Das Prognoseprinzip kommt insbesondere im Zusammenhang mit der bedingten Entlassung gemäß § 46 StGB (Strafgesetzbuch) zur Anwendung. Für die bedingte Entlassung wird geprüft, ob aufgrund der Persönlichkeit des Verurteilten, seiner Entwicklung im Strafvollzug und weiterer Faktoren zu erwarten ist, dass er keine strafbaren Handlungen mehr begehen wird. Das Gericht muss also eine Prognose über das zukünftige Verhalten des Verurteilten abgeben.
Auch bei der Anwendung des § 43 StGB, der die bedingte Strafnachsicht regelt, spielt das Prognoseprinzip eine entscheidende Rolle. Hier wird bei der Verurteilung zu einer Freiheitsstrafe geprüft, ob es sich als vertretbar darstellt, die Strafe unter Setzung einer Probezeit bedingt nachzusehen. Auch hierbei wird eine Beurteilung über die zu erwartende Legalbewährung des Verurteilten in der Zukunft vorgenommen.
Im Jugendstrafrecht ist das Prognoseprinzip ebenfalls zentral. Laut Jugendgerichtsgesetz (JGG) wird bei der Entscheidung über strafrechtliche Sanktionen gegenüber Jugendlichen besonders darauf geachtet, welche Maßnahmen am besten geeignet sind, um den Jugendlichen positiv zu beeinflussen und einer weitergehenden Straffälligkeit vorzubeugen.

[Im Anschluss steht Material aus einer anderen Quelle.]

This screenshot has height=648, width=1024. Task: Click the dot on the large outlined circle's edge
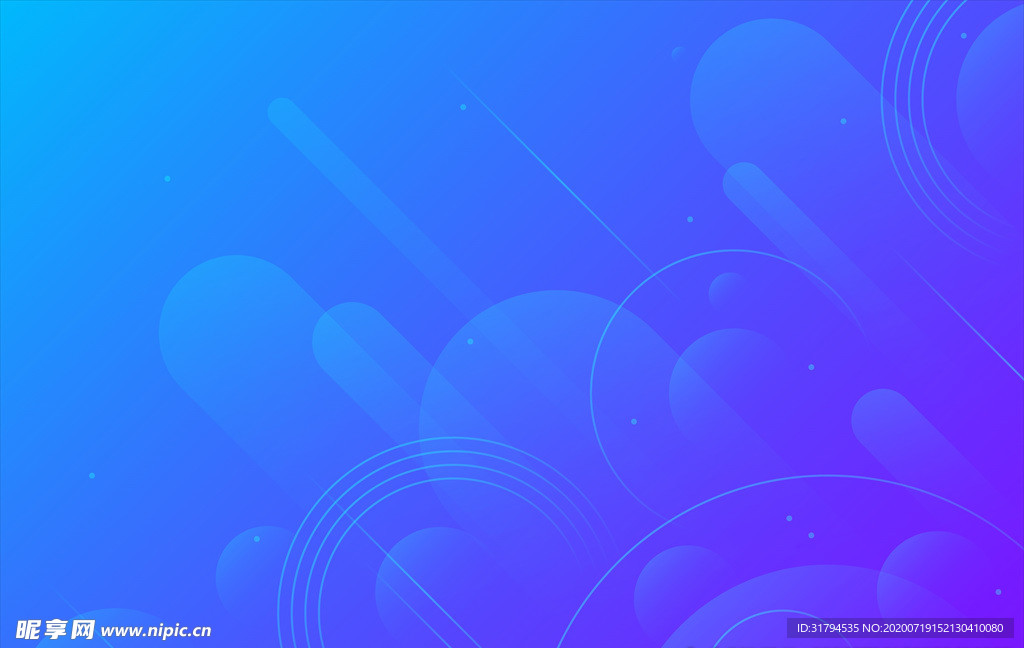tap(634, 421)

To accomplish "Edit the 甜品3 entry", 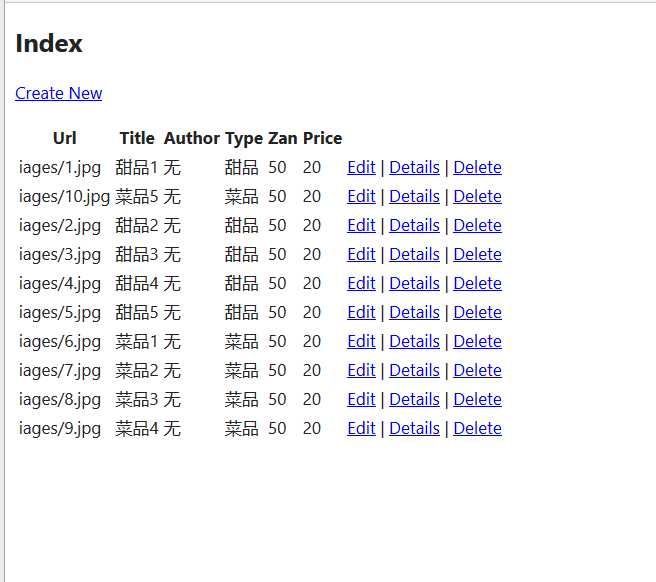I will pos(361,254).
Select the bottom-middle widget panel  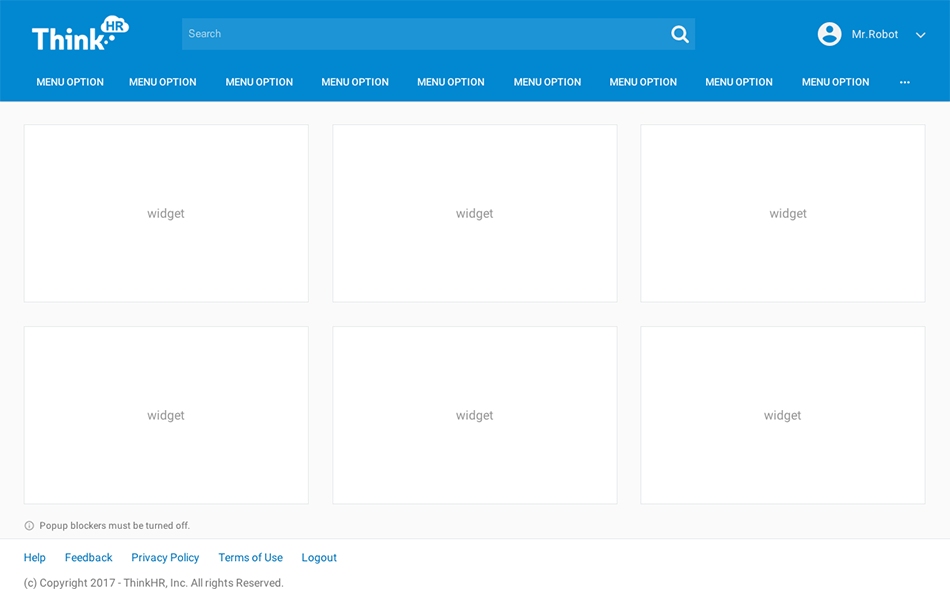pyautogui.click(x=474, y=415)
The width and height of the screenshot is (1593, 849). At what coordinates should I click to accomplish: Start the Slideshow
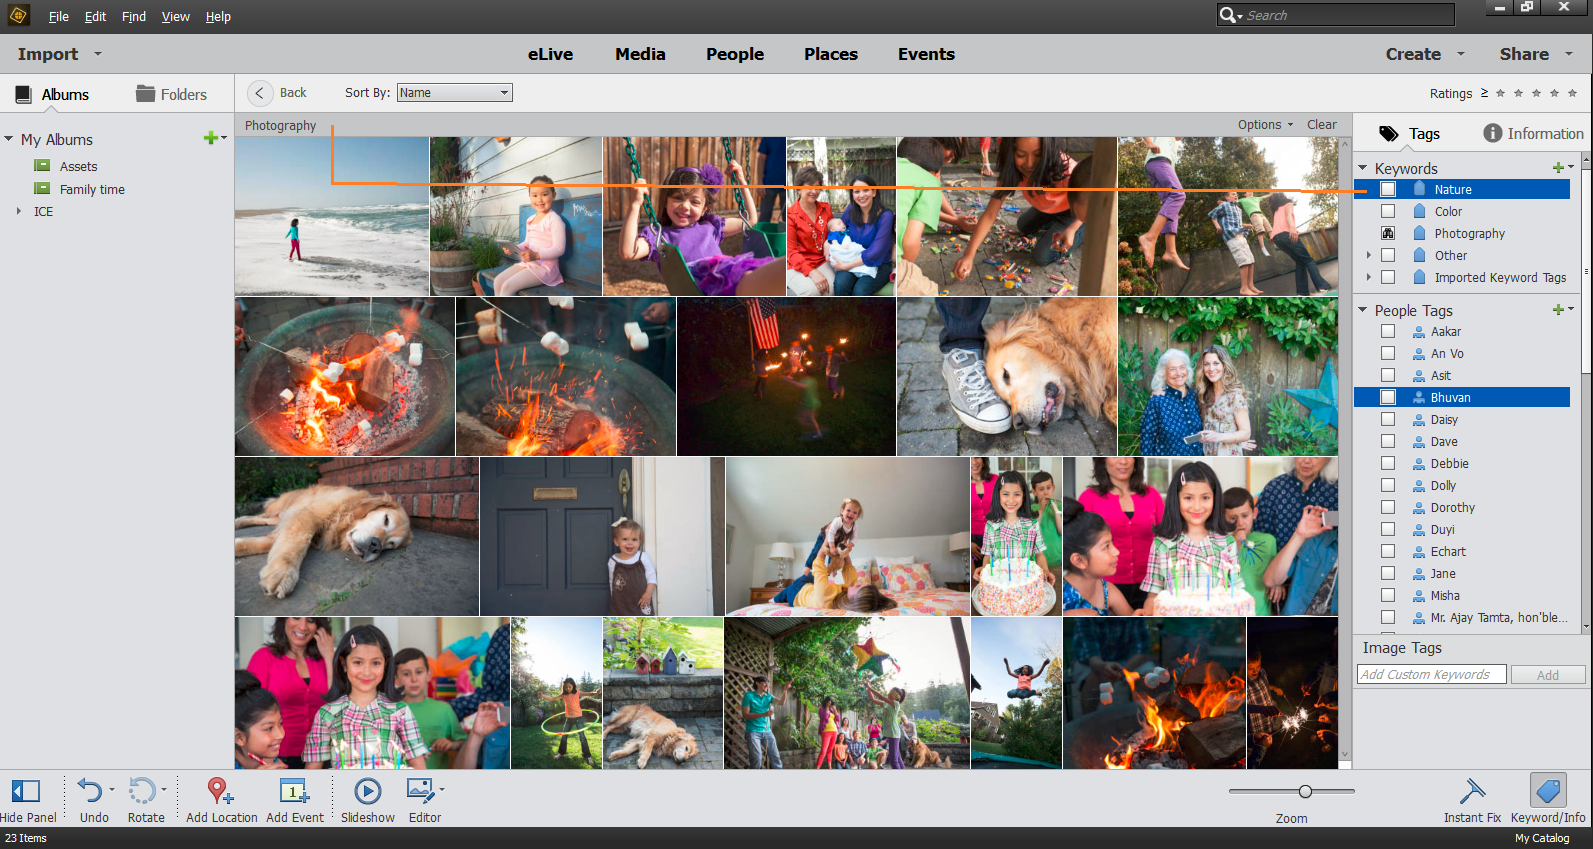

Das Prognoseprinzip verlangt also eine zukunftsgerichtete Einschätzung des Täters und seines Verhaltens, basierend auf seiner bisherigen Entwicklung und den Umständen seines Falls. Der Gedanke dahinter ist die Resozialisierung des Täters und die Prävention weiterer Straftaten, statt einer ausschließlichen Fokussierung auf die Vergeltung der bereits begangenen Tat. Die Anwendung ist stets eine Einzelfallentscheidung und erfordert eine umfassende Berücksichtigung der Persönlichkeit des Verurteilten, seines sozialen Umfeldes und seiner bisherigen Verhaltensweisen.